__YOUR TASKS__:
(a) From the Pluto X-ray discussion, return the passage starting with "If you're going" and going on through "Clears its orbit.".
(b) Resume the Pluto X-ray discussion after its final sentence.

__TEXT BLOCK__:

* Start *

Pluto Is Emitting X-Rays (digitaltrends.com)
An anonymous reader quotes a report from Digital Trends: Scientists have noticed the tiny trans-Neptunium object emitting X-rays, which, if it is confirmed, is both a baffling and exciting discovery. Carey Lisse and Ralph McNutt from Johns Hopkins University Applied Physics Laboratory and a team of colleagues detected the X-rays by pointing the Chandra X-Ray Obervatory telescope in Pluto's direction four different times between February 2014 and August 2015. Seven photons of X-ray light were detected during these observations, confirming the team's hypothesis that the dwarf planet is detectable on the X-ray spectrum, potentially due to the presence of an atmosphere. Their findings have been published in the scientific journal Icarus. Why is this such a big deal? First of all, it would challenge what scientists have previously believed to be true of Pluto's nature. Until now, the popular description of the dwarf planet is as a tiny ball of frozen rock slowly meandering around the sun some 3.6-billion miles away. One of the possible explanations for why Pluto is emanating X-rays would be that the high energy particles emitted by the sun are stripping away and reacting with Pluto's atmosphere, producing the X-rays that are visible to Chandra. There are other potential explanations, such as haze particles in Pluto's atmosphere scattering the sun's X-rays are possible, though unlikely given the temperature of the X-rays observed. It is also possible that these X-rays are actually bright auroras produced by the atmosphere, but that would require Pluto to have a magnetic field -- something that would have been detected during New Horizon's flyby, yet no evidence of one was found.
Don't think it is a slow news day around here. Because apparently there are another 10^45 articles prepped and queued for auto-publish this morning about other critical batches of photons we've got to know about.
It's a trans-NEPTUNIAN object. Not trans-NEPTUNIUM. Neptunium is an element (Np. Atomic Number 93).
You'll have to file the case on Pluto, though. Feel free to take as many lawyers as you can.
But what about Uranus?
"I appreciate that "dwarf" planet doesn't sound too PC but I do wonder whether we should reserve the adjective "tiny" for items too small for their own gravitational mass to pull them into a sphere."
If you're going to invent your own classification system, then I propose we make everyone feel better by classififying them as follows:
'Tall' - A body too small to form a sphere.
'Grande' - Forms a sphere but does not clear its orbit.
'Venti' - Clears its orbit.
'Trenta' - Gas giants.
The "largest small planet" should more likely be the Earth. Certainly the discrepancy between Earth and ANY of the Jovians is huge, and the Jovians are very different beasts. Even the least massive (Uranus) is 15x greater than Earth (and Jupiter is more massive than every other planet combined).
"Transparent" is a shit show that trades on every stereotype going. A man in drag is NOT a transsexual.
I'm disappointed. I scrolled the rest of the comments and didn't find any more top posts from Moblaster. I mean, after the second or third post it was obvious what he was up to -- one post for every photon.
I come here for the love
Why all this insistence on mechanisms involving an atmosphere? X-ray tubes don't require gas.

* End *

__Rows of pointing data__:
* Start *

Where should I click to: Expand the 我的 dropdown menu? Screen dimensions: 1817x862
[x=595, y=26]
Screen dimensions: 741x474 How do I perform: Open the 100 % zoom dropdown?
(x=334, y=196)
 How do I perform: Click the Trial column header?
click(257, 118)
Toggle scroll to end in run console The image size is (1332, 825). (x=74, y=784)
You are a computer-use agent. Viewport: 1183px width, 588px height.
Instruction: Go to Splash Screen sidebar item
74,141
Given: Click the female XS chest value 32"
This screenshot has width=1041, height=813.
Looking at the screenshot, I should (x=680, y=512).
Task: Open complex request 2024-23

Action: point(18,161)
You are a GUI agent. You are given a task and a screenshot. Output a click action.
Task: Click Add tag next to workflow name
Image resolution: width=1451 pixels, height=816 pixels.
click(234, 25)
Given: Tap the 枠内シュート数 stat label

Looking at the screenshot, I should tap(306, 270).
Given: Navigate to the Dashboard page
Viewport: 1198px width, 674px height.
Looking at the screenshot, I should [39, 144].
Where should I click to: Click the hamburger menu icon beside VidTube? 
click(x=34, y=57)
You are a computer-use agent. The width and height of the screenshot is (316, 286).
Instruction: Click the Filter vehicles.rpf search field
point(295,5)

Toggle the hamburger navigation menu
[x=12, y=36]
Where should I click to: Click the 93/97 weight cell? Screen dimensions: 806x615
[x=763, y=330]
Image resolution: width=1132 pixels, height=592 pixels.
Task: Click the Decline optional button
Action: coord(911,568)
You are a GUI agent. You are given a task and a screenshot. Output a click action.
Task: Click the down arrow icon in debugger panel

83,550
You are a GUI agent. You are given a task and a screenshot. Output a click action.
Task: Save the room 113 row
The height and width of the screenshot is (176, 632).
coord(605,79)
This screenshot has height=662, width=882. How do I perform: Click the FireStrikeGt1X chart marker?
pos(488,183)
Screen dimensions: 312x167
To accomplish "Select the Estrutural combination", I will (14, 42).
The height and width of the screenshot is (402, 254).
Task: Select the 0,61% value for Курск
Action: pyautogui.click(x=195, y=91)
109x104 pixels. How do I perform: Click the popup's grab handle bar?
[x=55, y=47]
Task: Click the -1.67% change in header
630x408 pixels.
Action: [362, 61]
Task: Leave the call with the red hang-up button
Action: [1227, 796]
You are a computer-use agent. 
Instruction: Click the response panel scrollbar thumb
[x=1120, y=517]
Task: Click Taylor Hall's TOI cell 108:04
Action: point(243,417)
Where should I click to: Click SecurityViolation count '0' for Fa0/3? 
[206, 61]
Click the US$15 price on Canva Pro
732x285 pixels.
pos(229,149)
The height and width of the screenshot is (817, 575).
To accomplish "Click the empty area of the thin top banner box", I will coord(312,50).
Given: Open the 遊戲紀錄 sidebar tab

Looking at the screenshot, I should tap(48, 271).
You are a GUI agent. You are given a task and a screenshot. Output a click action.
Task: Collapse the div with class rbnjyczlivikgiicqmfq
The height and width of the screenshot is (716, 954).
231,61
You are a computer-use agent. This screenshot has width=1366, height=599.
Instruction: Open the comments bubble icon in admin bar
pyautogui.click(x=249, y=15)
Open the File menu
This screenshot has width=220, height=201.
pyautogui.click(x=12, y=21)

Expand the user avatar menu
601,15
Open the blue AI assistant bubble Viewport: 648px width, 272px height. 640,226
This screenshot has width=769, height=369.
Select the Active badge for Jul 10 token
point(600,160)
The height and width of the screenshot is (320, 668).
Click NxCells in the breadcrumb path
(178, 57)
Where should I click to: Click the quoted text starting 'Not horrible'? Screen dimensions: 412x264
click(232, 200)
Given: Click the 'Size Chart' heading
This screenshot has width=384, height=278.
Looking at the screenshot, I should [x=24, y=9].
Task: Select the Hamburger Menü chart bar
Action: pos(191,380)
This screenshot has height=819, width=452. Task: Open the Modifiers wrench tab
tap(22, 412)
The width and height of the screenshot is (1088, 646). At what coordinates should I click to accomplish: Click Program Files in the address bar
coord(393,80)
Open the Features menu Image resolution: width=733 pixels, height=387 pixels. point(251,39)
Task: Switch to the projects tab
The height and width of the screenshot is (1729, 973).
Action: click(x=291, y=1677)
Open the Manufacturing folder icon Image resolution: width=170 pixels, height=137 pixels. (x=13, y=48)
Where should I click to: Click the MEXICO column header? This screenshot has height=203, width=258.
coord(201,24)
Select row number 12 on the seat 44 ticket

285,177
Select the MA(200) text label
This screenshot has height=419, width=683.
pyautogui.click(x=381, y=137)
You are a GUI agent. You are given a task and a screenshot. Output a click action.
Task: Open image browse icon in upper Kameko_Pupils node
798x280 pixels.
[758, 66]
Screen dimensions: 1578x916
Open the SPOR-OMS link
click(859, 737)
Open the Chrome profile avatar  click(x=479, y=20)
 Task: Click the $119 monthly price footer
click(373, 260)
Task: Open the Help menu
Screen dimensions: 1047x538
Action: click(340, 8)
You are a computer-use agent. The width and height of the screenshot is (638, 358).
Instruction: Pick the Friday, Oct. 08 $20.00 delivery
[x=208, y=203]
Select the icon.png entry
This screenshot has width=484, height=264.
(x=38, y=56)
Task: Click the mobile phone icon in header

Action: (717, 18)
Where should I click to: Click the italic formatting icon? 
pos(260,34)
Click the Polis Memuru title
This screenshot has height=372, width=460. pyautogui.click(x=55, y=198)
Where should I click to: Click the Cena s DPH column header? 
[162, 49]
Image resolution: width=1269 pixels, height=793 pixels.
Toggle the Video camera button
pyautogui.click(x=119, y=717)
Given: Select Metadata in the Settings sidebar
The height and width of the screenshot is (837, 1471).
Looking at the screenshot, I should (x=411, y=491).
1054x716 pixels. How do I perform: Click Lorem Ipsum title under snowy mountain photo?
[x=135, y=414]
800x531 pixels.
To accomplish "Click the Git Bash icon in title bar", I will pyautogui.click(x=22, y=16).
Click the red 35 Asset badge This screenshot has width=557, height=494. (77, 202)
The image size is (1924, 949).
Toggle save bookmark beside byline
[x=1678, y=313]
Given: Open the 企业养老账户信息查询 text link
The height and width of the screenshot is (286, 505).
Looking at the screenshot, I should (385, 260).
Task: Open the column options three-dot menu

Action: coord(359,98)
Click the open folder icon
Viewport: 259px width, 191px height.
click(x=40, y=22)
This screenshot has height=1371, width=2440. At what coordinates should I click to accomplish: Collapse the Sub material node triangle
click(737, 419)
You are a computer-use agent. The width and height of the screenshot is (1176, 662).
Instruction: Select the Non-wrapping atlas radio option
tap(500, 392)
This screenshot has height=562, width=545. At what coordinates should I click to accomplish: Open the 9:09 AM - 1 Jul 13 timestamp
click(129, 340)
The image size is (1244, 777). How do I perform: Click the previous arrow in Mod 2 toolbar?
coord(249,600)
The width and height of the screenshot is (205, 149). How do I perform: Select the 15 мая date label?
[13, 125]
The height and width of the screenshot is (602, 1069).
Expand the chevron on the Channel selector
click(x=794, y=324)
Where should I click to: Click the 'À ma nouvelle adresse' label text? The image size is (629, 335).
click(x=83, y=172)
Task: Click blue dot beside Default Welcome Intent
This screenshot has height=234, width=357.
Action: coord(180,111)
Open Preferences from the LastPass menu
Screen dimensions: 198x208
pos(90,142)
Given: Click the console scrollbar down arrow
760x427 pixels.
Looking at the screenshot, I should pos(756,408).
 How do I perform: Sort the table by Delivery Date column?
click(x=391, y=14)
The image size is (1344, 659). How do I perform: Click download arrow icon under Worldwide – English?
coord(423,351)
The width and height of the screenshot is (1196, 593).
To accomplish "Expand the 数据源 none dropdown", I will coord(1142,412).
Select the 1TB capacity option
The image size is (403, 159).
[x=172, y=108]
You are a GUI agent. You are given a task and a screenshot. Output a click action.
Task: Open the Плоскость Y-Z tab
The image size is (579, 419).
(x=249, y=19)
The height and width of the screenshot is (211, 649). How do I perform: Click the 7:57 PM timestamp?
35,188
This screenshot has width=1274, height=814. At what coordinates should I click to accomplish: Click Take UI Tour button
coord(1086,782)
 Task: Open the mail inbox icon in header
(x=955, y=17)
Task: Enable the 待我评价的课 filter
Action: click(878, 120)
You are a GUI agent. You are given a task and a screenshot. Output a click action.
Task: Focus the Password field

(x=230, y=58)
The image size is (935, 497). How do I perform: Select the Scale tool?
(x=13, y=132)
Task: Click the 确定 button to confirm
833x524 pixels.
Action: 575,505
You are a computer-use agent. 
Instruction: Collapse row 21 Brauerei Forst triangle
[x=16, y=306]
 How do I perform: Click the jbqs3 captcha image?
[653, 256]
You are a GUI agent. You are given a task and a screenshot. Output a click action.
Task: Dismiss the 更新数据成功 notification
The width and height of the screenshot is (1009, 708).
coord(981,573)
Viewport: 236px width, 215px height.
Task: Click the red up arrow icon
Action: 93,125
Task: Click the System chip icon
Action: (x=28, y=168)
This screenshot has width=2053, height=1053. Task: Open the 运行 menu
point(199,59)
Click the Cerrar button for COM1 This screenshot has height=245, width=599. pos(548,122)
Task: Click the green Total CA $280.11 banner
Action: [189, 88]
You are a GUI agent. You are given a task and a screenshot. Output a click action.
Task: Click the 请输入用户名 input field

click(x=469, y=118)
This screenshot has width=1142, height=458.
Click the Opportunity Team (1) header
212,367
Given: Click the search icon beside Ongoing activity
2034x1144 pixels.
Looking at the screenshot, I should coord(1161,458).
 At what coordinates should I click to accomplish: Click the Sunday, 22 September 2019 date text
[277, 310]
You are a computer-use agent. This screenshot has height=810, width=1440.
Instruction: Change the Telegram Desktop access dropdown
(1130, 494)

* End *

__RESULTS OF THE TASKS__:
(a)
If you're going to invent your own classification system, then I propose we make everyone feel better by classififying them as follows:
'Tall' - A body too small to form a sphere.
'Grande' - Forms a sphere but does not clear its orbit.
'Venti' - Clears its orbit.

(b)
You get X-rays whenever you abruptly stop or deflect a fast enough charged particle (such as an electron). Pluto is a ("dwarf") PLANET, with no (known) planetary magnetic field to deflect the solar wind or cosmic radiation. Such a BIG solid body, even 'way out there from the sun, should be stopping LOTS of charged particles all the time.
(Sure, charged particles stop more "abruptly", and thus release more energetic photons, when hitting heavy atoms rather than things like hydrogen. But some of the incoming stuff will be fast enough to emit x-rays even when slamming into the bare photon of a hydrogen nucleus. And then there's the inverse case when an incoming heavy nucleus from cosmic radiation hits an electron.)
Bantam Dominique roosters crow a four-note song. Once you've heard it as "Happy BIRTHday" you can't NOT hear it that way
Seriously? You woke me up to read about seven photons from across the other side of the solar system?
How big is the detector? How far is it from Pluto?
They detected them from the Chandra X-ray Observatory, which is in orbit around the Earth. That puts the distance between the detector and Pluto at somewhere between 29 and 50 astronomical units of about 93 million miles each, depending on where the Earth and Pluto were in their orbits during the observations.
- Calculate the area of a sphere of that radius. (That's about 10^20 square miles at the low end, abut three times that at the high end.)
- Divide by the aperture of the x-ray telescope (0.43 sq ft), in square miles. (i.e. multiply by 1.3*10^7.) We're now in the 10^27 order of magnitude.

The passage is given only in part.